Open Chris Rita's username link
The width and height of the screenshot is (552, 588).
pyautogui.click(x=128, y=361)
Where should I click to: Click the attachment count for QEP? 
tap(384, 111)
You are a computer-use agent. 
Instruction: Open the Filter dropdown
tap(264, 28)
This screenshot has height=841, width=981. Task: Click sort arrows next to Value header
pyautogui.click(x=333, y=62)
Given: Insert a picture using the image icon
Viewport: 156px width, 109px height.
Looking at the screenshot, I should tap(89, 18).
---+---
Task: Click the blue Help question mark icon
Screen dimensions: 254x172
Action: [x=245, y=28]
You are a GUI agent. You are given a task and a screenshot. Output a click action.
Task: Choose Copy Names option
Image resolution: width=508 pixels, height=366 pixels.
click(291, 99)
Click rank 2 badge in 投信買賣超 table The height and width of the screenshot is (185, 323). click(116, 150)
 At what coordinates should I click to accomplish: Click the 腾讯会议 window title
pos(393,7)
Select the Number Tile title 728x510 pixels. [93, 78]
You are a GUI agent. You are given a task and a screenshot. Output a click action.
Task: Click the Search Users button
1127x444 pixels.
---+---
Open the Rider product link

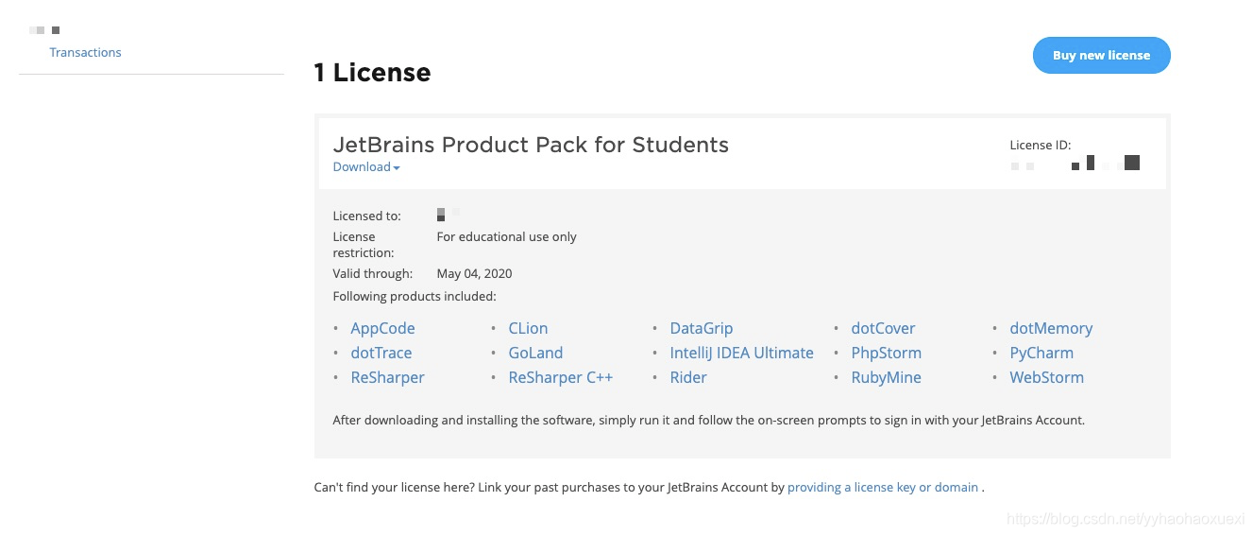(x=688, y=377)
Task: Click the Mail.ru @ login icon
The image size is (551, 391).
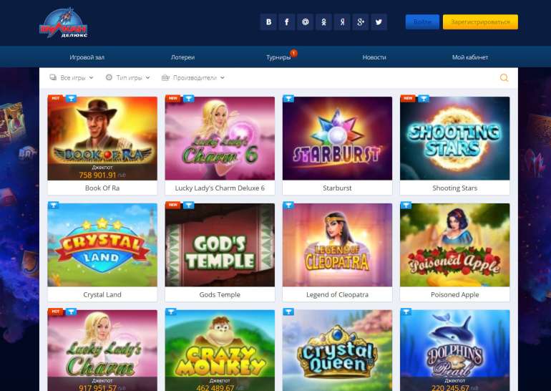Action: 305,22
---+---
## EXERCISE:
Your response should be the count of lines in the material above that contain "icon", with nothing added.

## EXPECTED OUTPUT:
3